**Work order:**
The answer must be only the lines below from the one holding "Task: Click the tagged users person icon" down to the one holding "Task: Click the blue", ends included, printed exactly; please omit all pictures.
---------- Supplied entries
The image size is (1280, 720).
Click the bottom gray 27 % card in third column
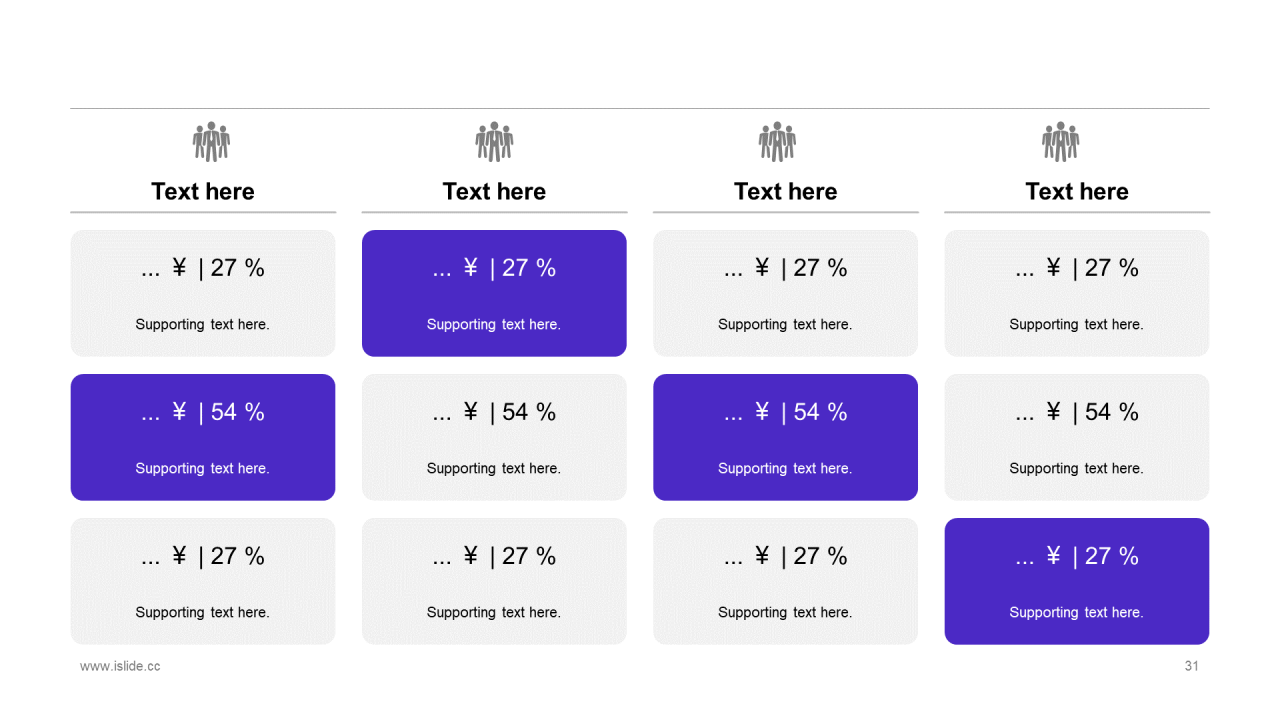coord(786,581)
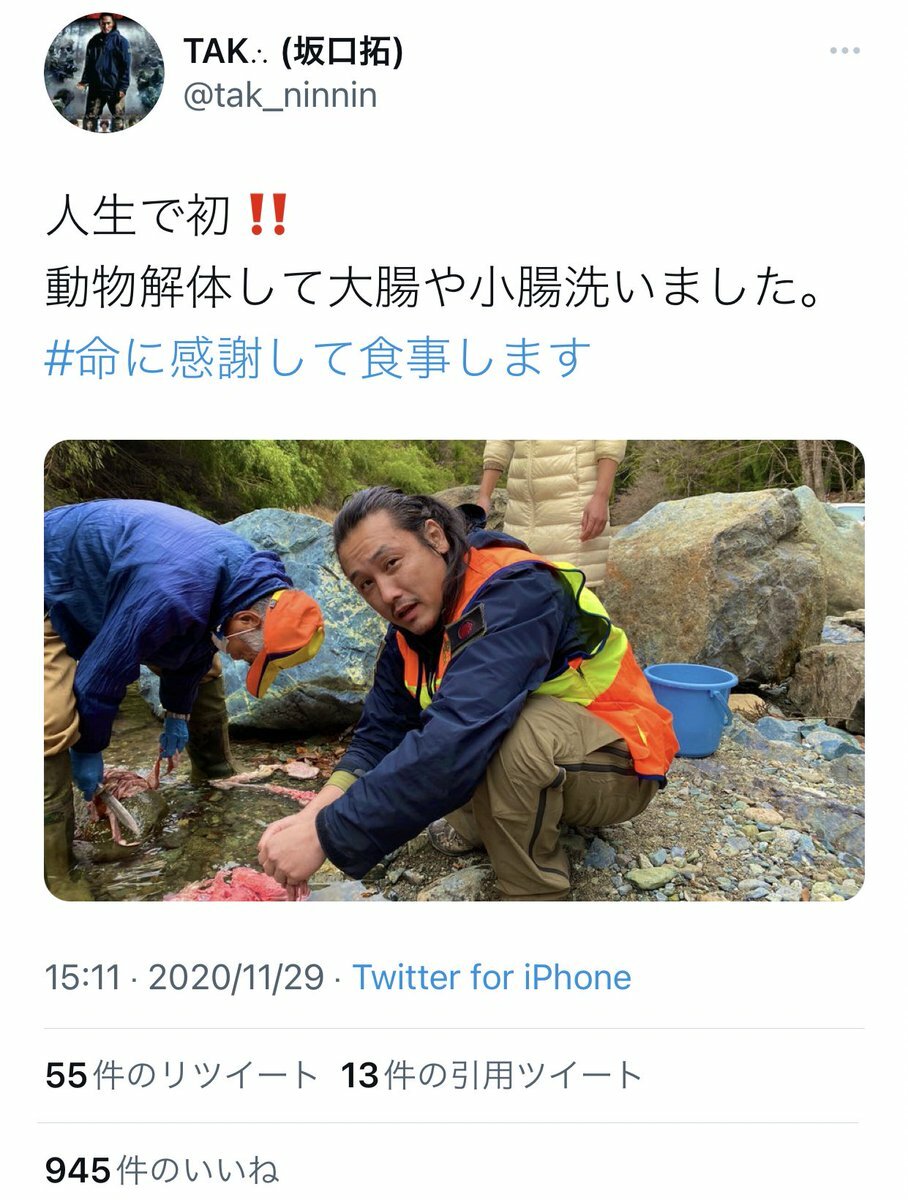908x1200 pixels.
Task: Click the tweet text about 動物解体
Action: click(x=435, y=288)
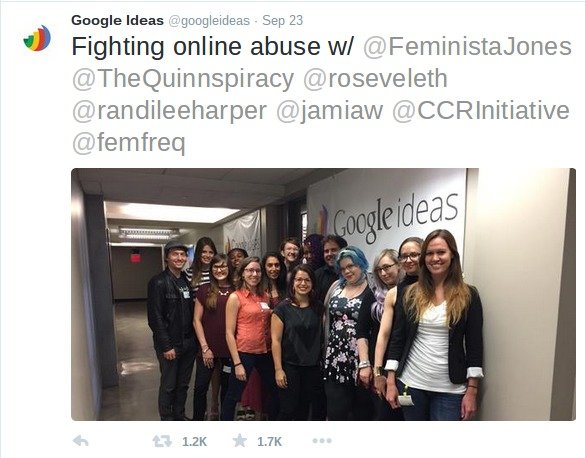Retweet using the retweet arrows icon
Viewport: 585px width, 458px height.
162,441
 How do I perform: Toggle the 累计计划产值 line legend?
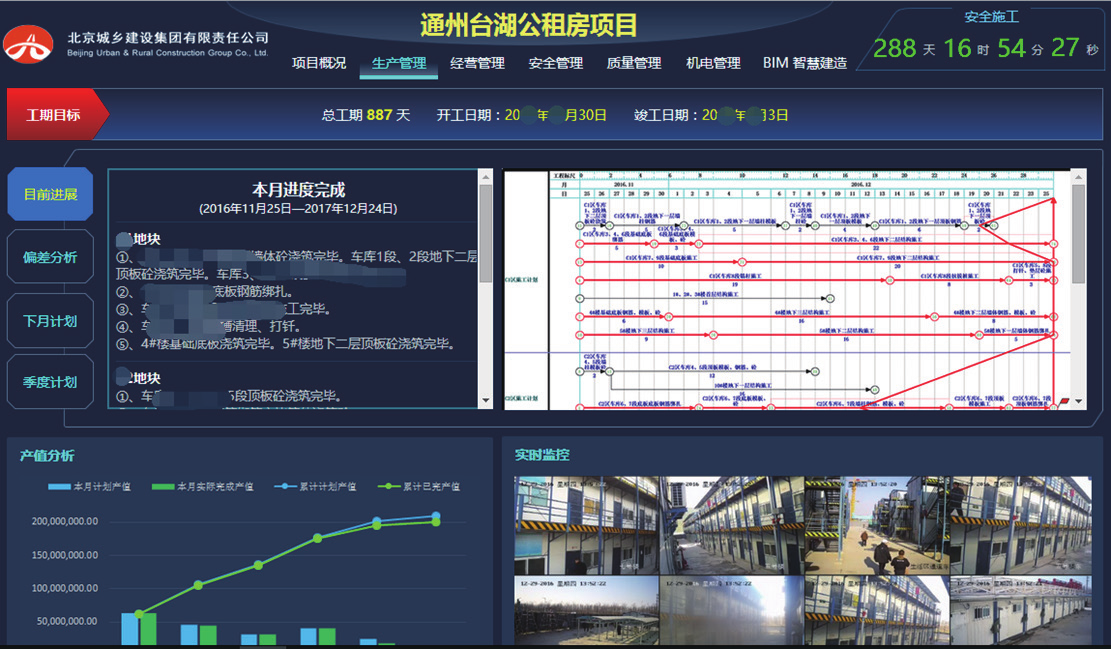[313, 487]
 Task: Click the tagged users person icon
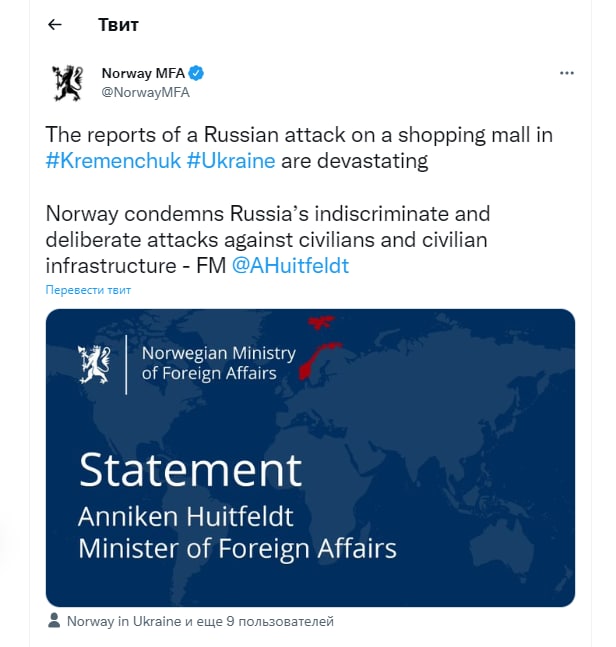(54, 620)
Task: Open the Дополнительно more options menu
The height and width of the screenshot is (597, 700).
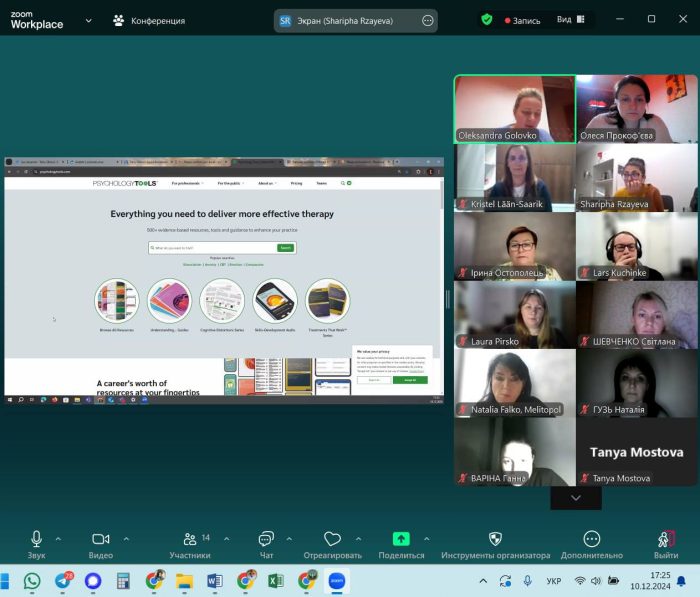Action: [592, 540]
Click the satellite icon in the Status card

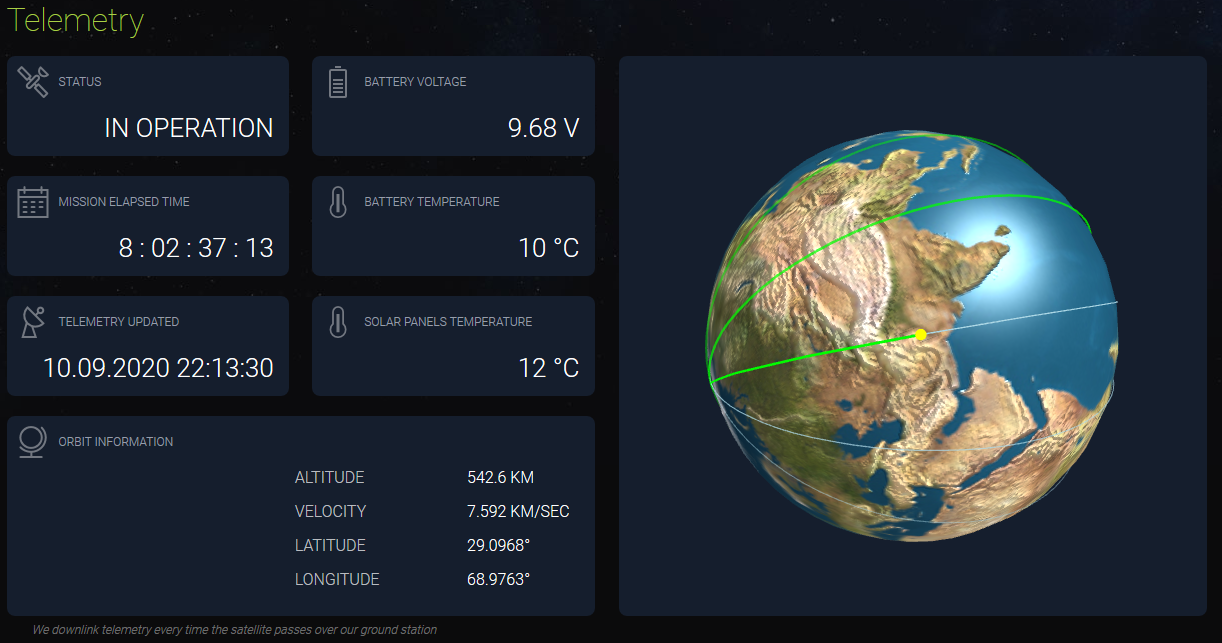[33, 82]
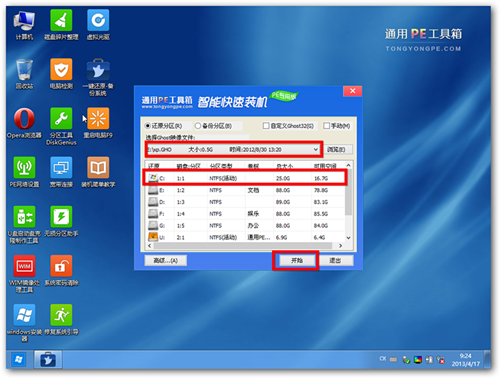The image size is (500, 378).
Task: Click the Start button in dialog
Action: 297,260
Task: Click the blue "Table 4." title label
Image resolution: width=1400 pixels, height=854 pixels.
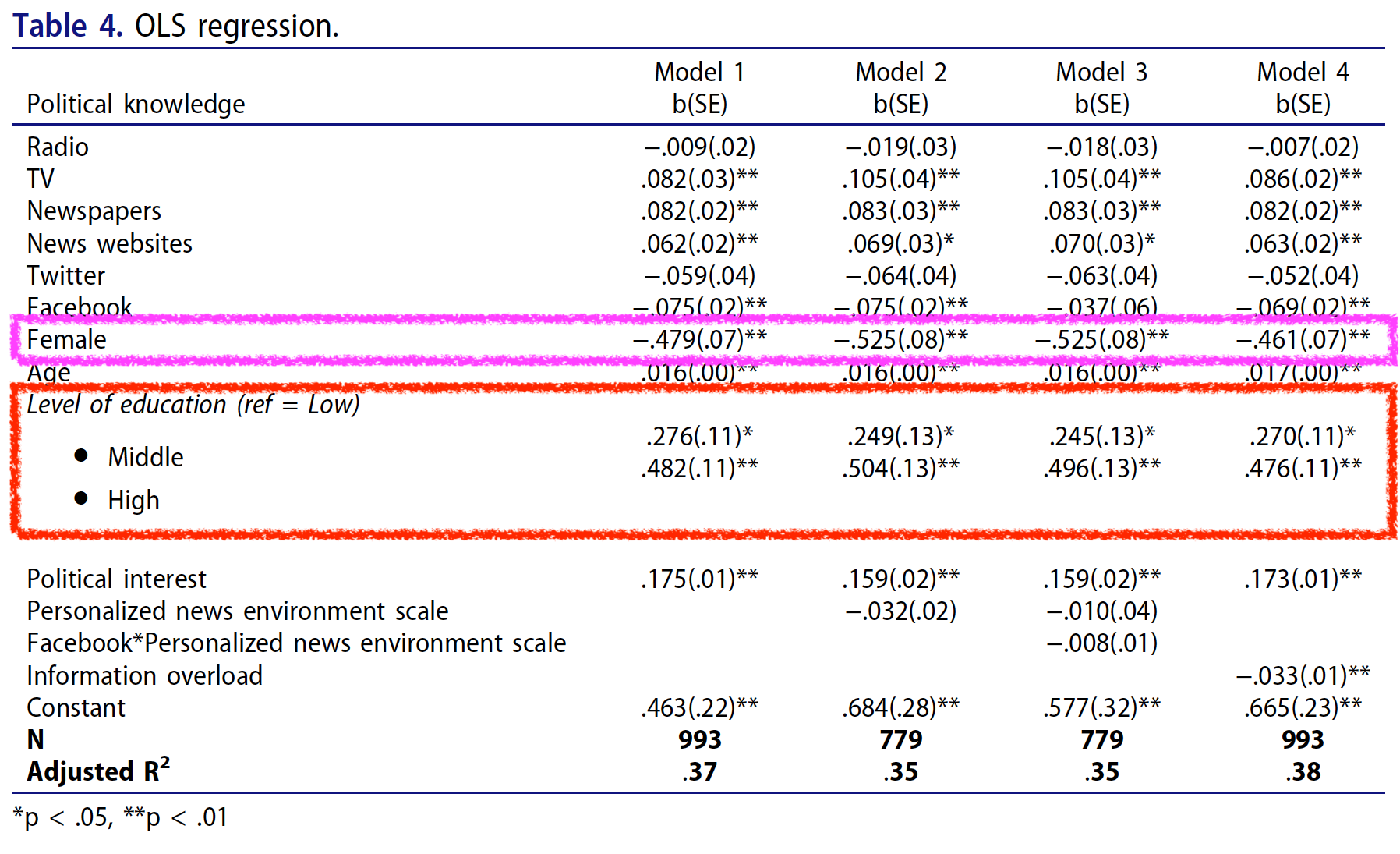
--------------------
**Exercise output:**
 Task: Click the tagged users person icon
(54, 620)
Task: Open the Дополнительно more options menu
The height and width of the screenshot is (597, 700).
Action: [592, 540]
Click the satellite icon in the Status card

[33, 82]
The image size is (500, 378).
Task: Click the Start button in dialog
Action: 297,260
Task: Click the blue "Table 4." title label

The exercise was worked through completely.